It started with black tights, black boots, and a black tulip dress. An hour later, I was picked up by a coworker to go to yoga. Hair wet; curls loose and frizzing and walking around in public with runner leggings and a long t-shirt, I left bacon sizzling in the oven. My usual coffee had not been purchased from Dunkin Donuts, either. My friends bullied me into working out. It's not that I didn't want to be active, but I hated the way it messed with my morning routine: Wake up, listen to Rihanna's, "Do Your Thang," get pretty, drink coffee, write, and then work.

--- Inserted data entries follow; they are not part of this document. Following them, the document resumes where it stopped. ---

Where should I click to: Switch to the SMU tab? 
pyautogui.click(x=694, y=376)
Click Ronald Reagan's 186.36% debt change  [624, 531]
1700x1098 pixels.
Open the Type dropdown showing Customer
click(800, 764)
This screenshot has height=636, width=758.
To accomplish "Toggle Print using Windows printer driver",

Melting into the mat in 89 degrees with a trickle of sweat slipping from my neck and between my breasts, I almost forgave my comrades for their peer pressure. Legs were criss-cross apple sauce style and hair was in a messy bun, barely hanging in the elastic, and yet it felt right.
With one leg in the air and head buried into my chest, through the heavy breathing I could hear the instructor say, "People always fight against the wobbles. You don't fight them, upi use them to help you balance." In that moment, I cared about nothing other than finding a way to keep my ass and foot in the air. However in the aftermath with sore shoulders, a tight neck, and a bit of regret, I thought about what he said.
I had hoped that with a strong start in the morning with breakfast (bacon, yo), a good hair do, and a sleek outfit that I would find some balance. . With work and sleep (mixed in with lots of Vampire Diaries episodes) taking up most of my life's hours, it was nice to feel out of sorts. Yet, it was in the in consistency(the wobble), I found stability.